Security, why does the Transmission Flatpak require filesystem=host permissions?

Hi everyone,

I’m currently auditing the permissions of my installed Flatpaks on Fedora Silverblue. I noticed that Transmission (com.transmissionbt.Transmission) comes with the following permissions by default:
filesystems=xdg-run/gvfsd;host;

As a Silverblue user, I am concerned about the security implications of a BitTorrent client, which is constantly connected to thousands of external peers, having full host access to my entire home directory and system.

My questions for the community are:

  1. Is there a technical reason why host is required instead of just xdg-download?
  2. Does xdg-run/gvfsd imply that the app can monitor my network mounts and cloud drives?
  3. If I revoke these via Flatseal and only grant access to ~/Downloads, will I break core functionality (like magnet link handling or resume-on-reboot)?

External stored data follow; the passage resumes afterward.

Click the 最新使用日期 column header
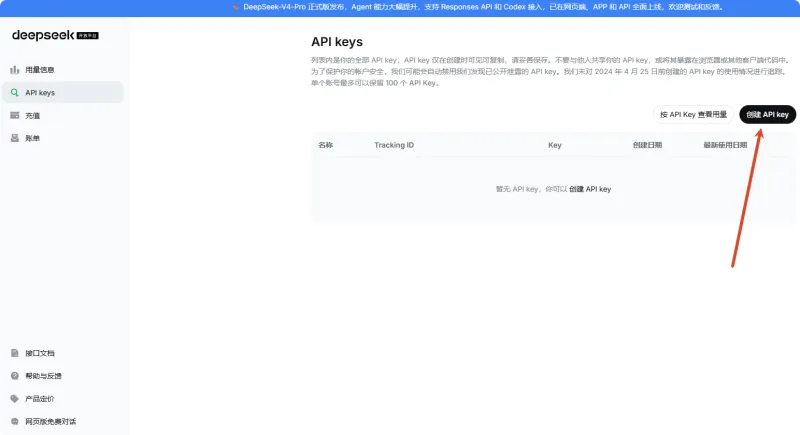Image resolution: width=800 pixels, height=435 pixels. click(725, 145)
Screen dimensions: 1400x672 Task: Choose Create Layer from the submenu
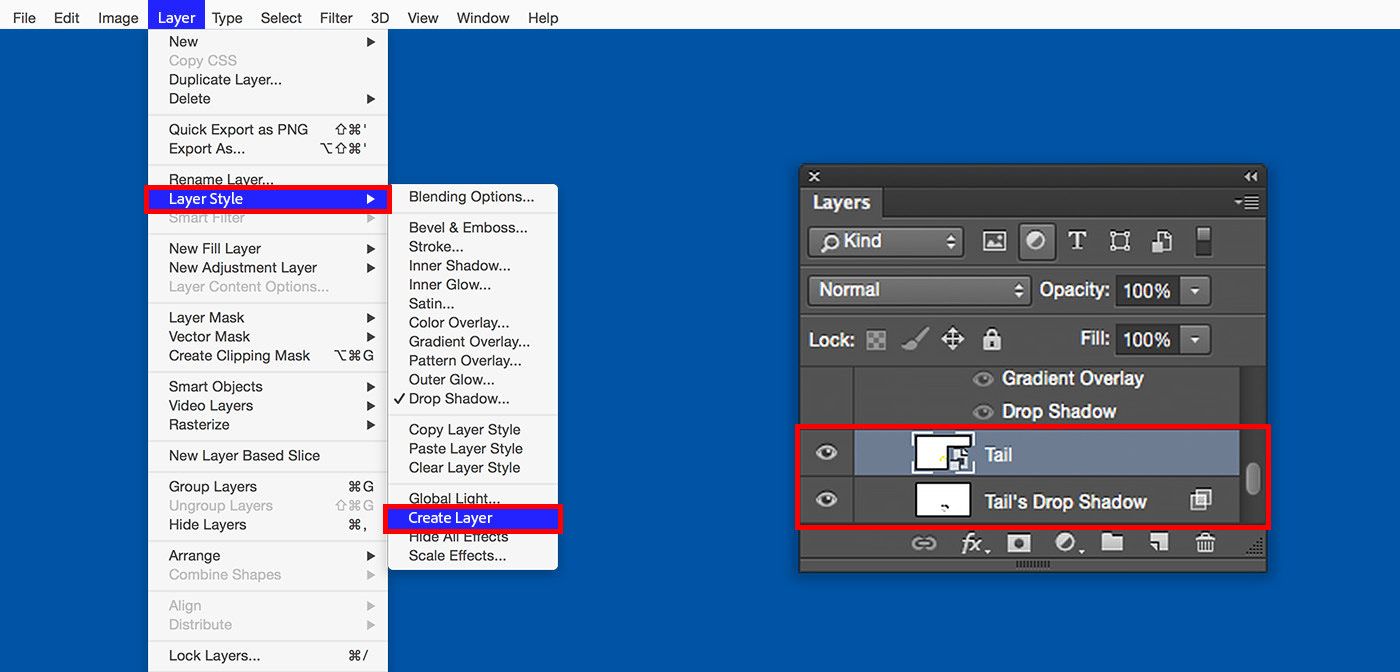pyautogui.click(x=450, y=518)
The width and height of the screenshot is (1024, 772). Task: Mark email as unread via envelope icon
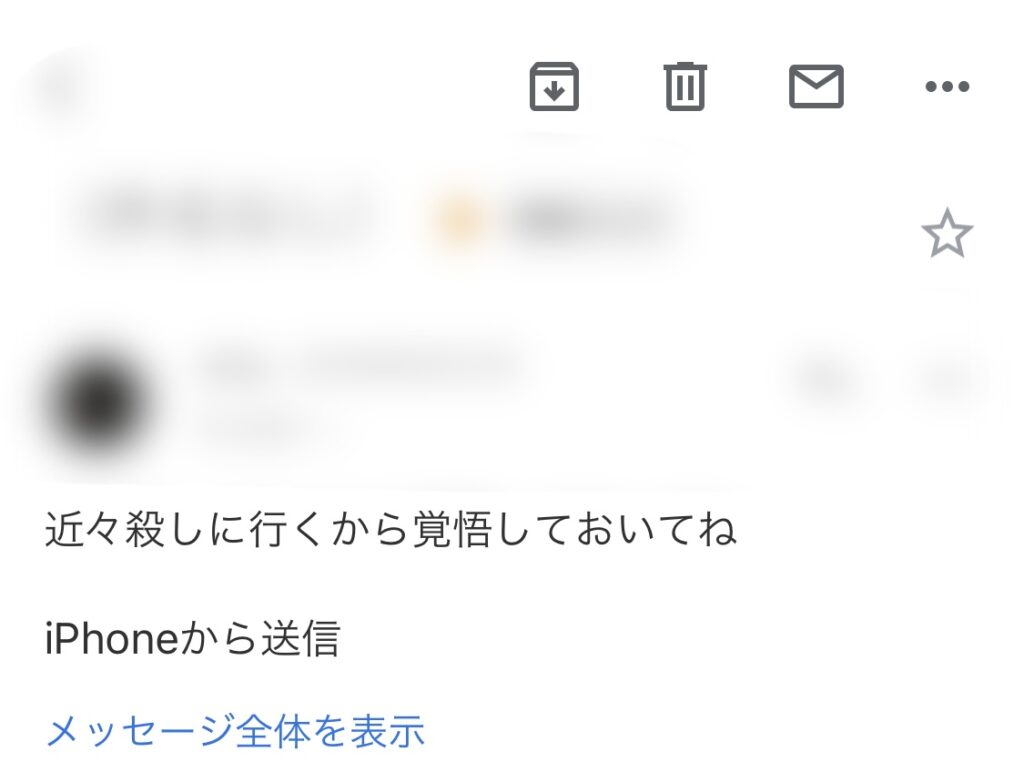[x=816, y=86]
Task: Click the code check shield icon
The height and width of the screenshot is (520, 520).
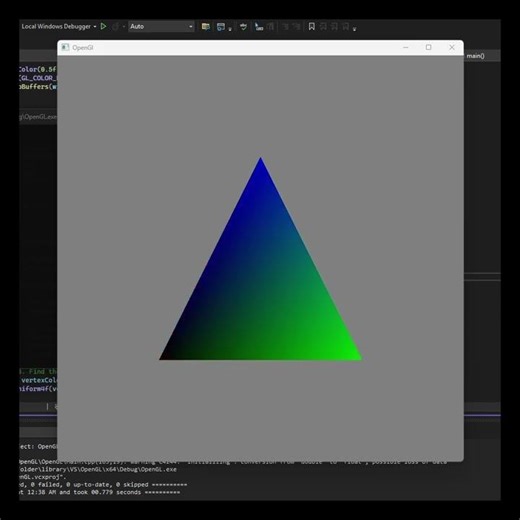Action: [244, 27]
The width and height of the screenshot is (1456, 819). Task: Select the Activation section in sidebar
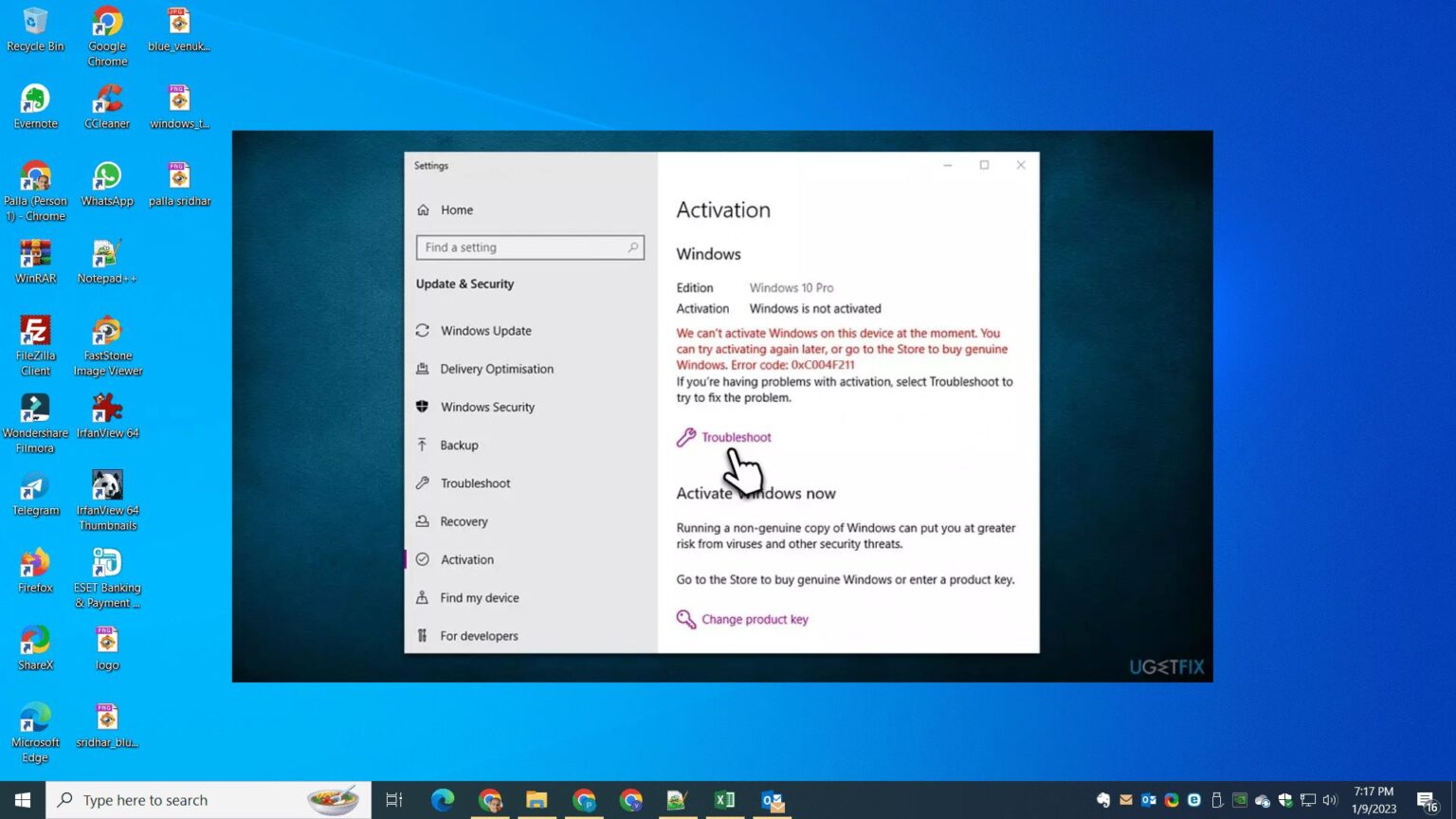point(467,559)
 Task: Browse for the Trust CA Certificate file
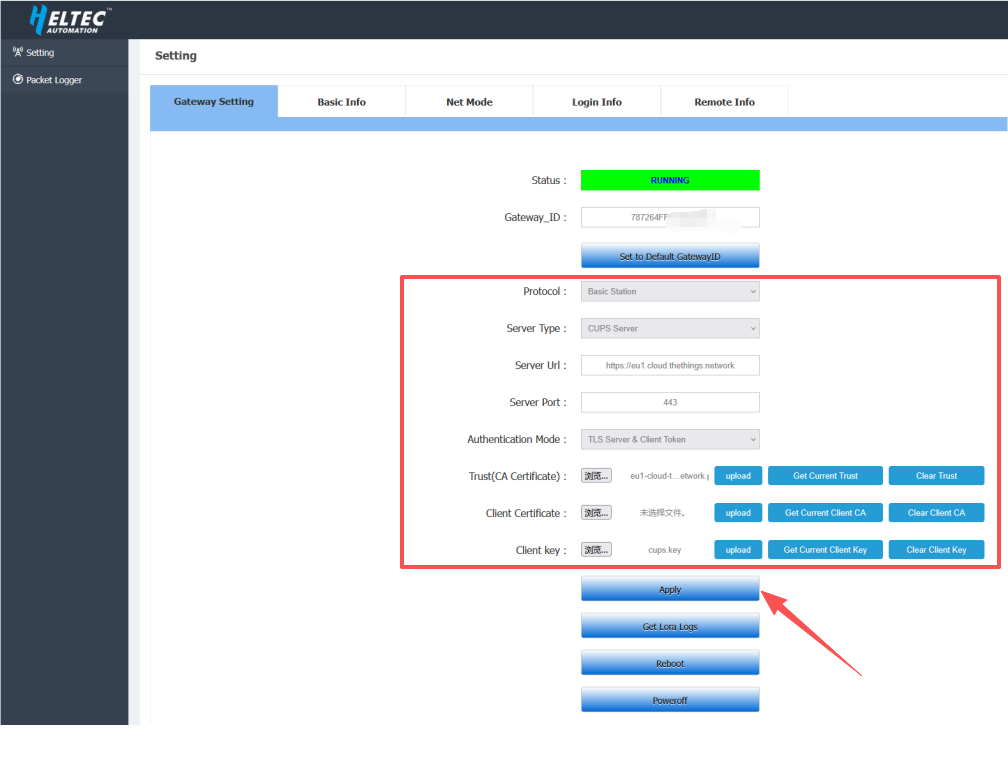596,476
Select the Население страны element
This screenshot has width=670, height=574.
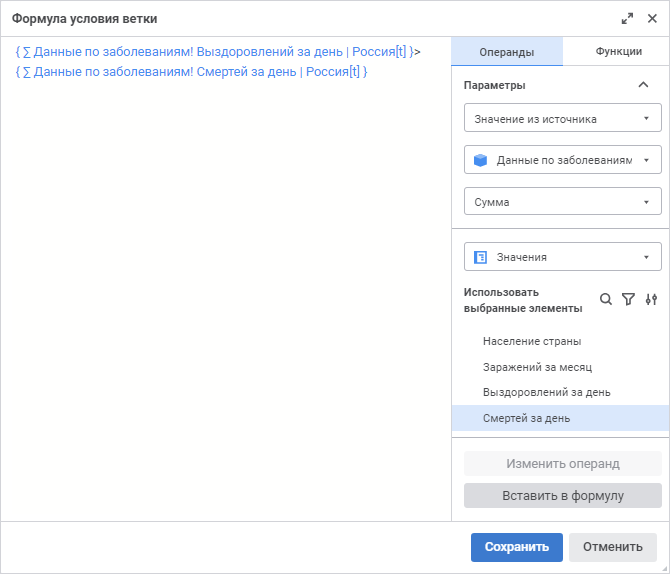tap(531, 341)
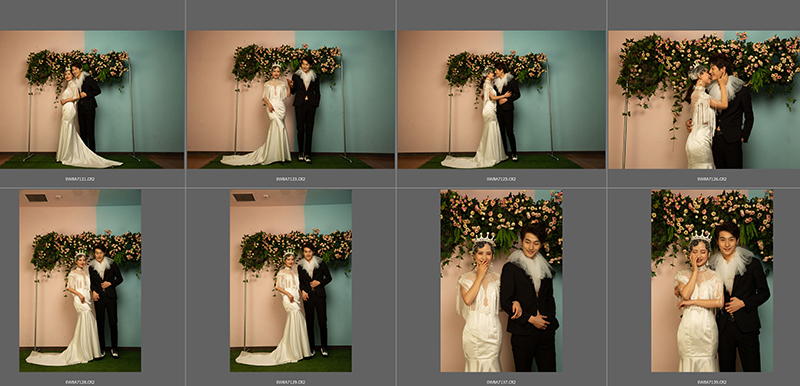
Task: Click the 0W8A7139.CR2 filename label
Action: pos(712,382)
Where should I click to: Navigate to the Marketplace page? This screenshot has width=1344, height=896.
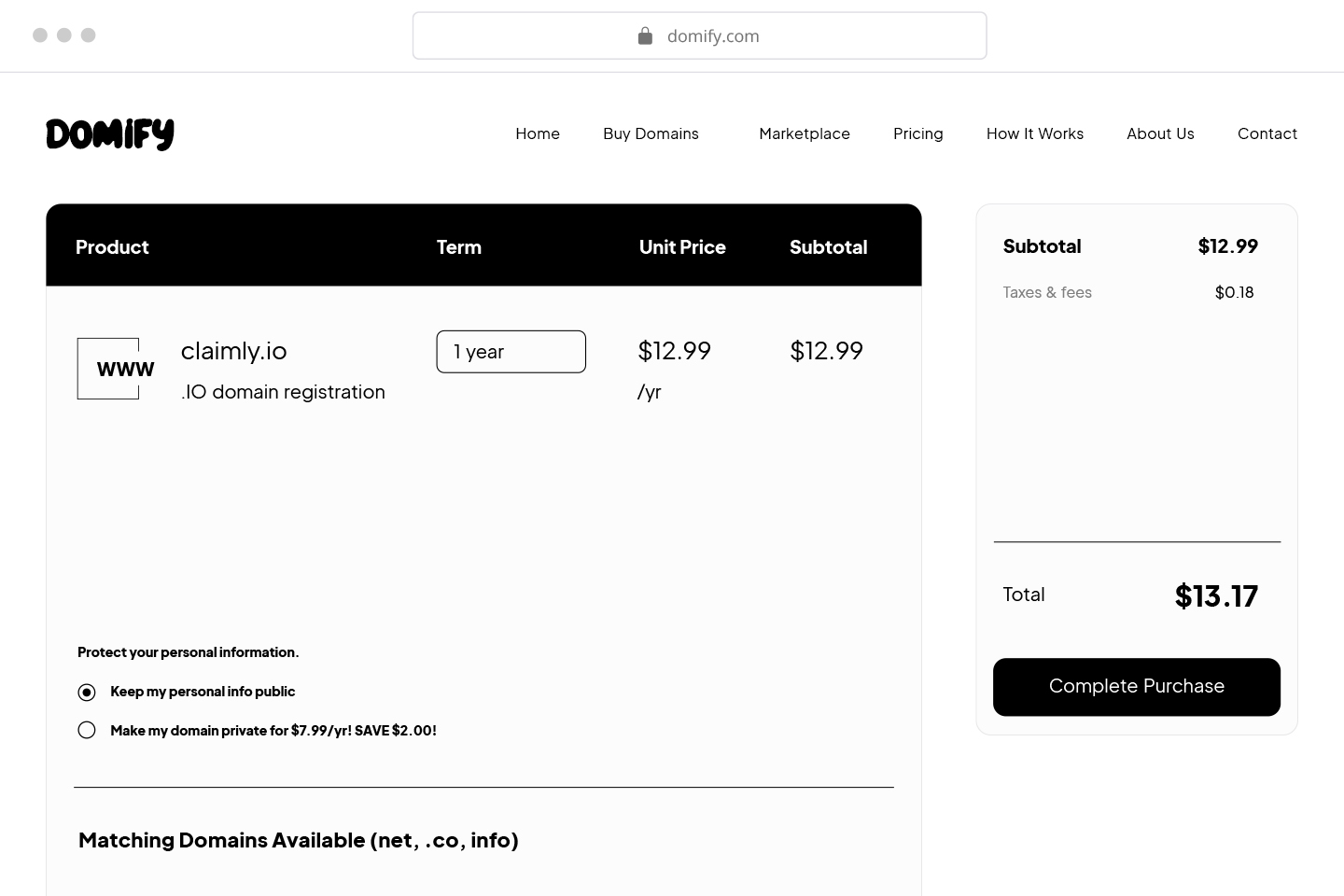pos(805,133)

I feel that for an immutable, security-focused OS, we should be pushing for the “Principle of Least Privilege.” I’d love to hear if others have successfully hardened their Transmission setup or if these broad rights are a known necessity.

Thanks!

It should be okay to give access to ~/Downloads only.

Most Flatpaks are not designed with security or PoLP in mind, but rather with usability (you may want to store your downloaded files anywhere rather than just in your Downloads dir).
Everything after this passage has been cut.